■ TEXTO PROPORCIONADO ■

“Me encanta tu keffiyeh”. Mientras terminaba de pagar en mi supermercado favorito de Berkeley, preparé mi tarjeta de crédito y busqué a la persona que hablaba. Una mujer joven, sonriente, miró mi pañuelo palestino a cuadros mientras empaquetaba las compras.
—A mí también me encanta —respondí—. Así es como nos reconocemos. Ella asintió y me entregó mis bolsos, sin dejar de sonreír.
45.000. Ésa es la cifra de hoy. Es el recuento de personas que se sabe que han muerto en Gaza a causa de los ataques masivos e implacables de Israel durante catorce meses. Sabemos que la cifra real es mucho mayor, ya que no pueden contar los cuerpos que han volado por los aires hasta quedar irreconocibles o enterrados bajo edificios pulverizados. Para cuando leas esto, tal vez sean 50.000.
Keffiyeh y rakusu: los llevo alrededor del cuello, pero no me pongo el rakusu para ir al supermercado. El rakusu, que cosí a mano con puntadas diminutas y recibí con votos formales de seguir el camino del Buda y vivir para el beneficio de todos los seres, es un atuendo de zendo.
Me pregunto si debería unirlos.
Judío de nacimiento y budista por elección, con una estatua de Avalokiteshvara de los mil brazos en mi estudio y los poemas del escritor palestino Mosab Abu Toha en mi escritorio, pienso todos los días en Gaza, imaginando a la gente que está siendo asesinada mientras escribo.

■ LISTADO PROPORCIONADO ■
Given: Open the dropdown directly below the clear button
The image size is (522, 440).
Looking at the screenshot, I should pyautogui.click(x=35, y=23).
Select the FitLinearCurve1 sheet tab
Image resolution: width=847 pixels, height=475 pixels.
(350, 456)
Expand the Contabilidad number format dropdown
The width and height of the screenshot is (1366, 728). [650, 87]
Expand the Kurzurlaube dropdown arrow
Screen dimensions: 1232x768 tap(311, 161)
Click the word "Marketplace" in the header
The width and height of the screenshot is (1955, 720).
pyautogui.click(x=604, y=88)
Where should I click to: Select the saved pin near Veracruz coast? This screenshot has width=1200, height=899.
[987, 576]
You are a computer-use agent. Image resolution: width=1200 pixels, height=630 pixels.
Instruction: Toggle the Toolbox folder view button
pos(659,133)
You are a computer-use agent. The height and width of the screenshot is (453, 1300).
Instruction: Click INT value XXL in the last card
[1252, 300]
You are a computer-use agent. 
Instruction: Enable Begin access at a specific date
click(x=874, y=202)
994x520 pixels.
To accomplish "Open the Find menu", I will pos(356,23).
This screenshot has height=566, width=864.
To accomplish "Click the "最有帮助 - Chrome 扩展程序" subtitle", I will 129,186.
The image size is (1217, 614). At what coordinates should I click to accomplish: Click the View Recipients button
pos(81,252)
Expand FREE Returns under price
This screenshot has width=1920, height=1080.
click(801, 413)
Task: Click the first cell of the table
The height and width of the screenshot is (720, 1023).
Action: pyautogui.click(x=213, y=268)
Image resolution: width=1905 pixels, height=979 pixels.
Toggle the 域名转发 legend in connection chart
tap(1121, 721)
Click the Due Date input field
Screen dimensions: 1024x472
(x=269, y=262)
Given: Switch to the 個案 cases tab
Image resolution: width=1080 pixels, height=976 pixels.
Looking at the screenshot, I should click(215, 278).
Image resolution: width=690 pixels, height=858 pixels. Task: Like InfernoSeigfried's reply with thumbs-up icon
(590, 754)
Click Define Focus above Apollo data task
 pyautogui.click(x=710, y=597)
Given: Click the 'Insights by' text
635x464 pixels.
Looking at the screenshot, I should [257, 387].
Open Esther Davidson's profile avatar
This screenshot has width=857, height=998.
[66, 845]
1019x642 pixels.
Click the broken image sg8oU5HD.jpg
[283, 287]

■ CONSIGNAS DE TRABAJO ■
(1) Responda, a partir del texto proporcionado, las siguientes preguntas:
(a) ¿Qué prenda de quien narra miró la mujer joven del supermercado?
(b) ¿Cuántas personas se sabe que han muerto en Gaza, según la cifra de hoy?
(c) ¿Qué estatua hay en el estudio de quien narra?
(2) Traduzca al inglés la oración del texto proporcionado «Ella asintió y me entregó mis bolsos, sin dejar de sonreír».
(3) Reescriba en forma de lista el párrafo del texto proporcionado que comienza con «45.000. Ésa es la cifra de hoy», conservando sus datos principales.

■ SOLUCIONES POR CONSIGNA ■
(1)
(a) El pañuelo palestino a cuadros, es decir, el keffiyeh.
(b) 45.000 personas.
(c) Una estatua de Avalokiteshvara de los mil brazos.

(2) She nodded and handed me my bags, still smiling.

(3)
- Cifra de hoy: 45.000 personas que se sabe que han muerto en Gaza.
- Causa: los ataques masivos e implacables de Israel durante catorce meses.
- La cifra real es mucho mayor, porque no pueden contarse los cuerpos que han volado por los aires hasta quedar irreconocibles ni los enterrados bajo edificios pulverizados.
- Cuando se lea esto, tal vez sean 50.000.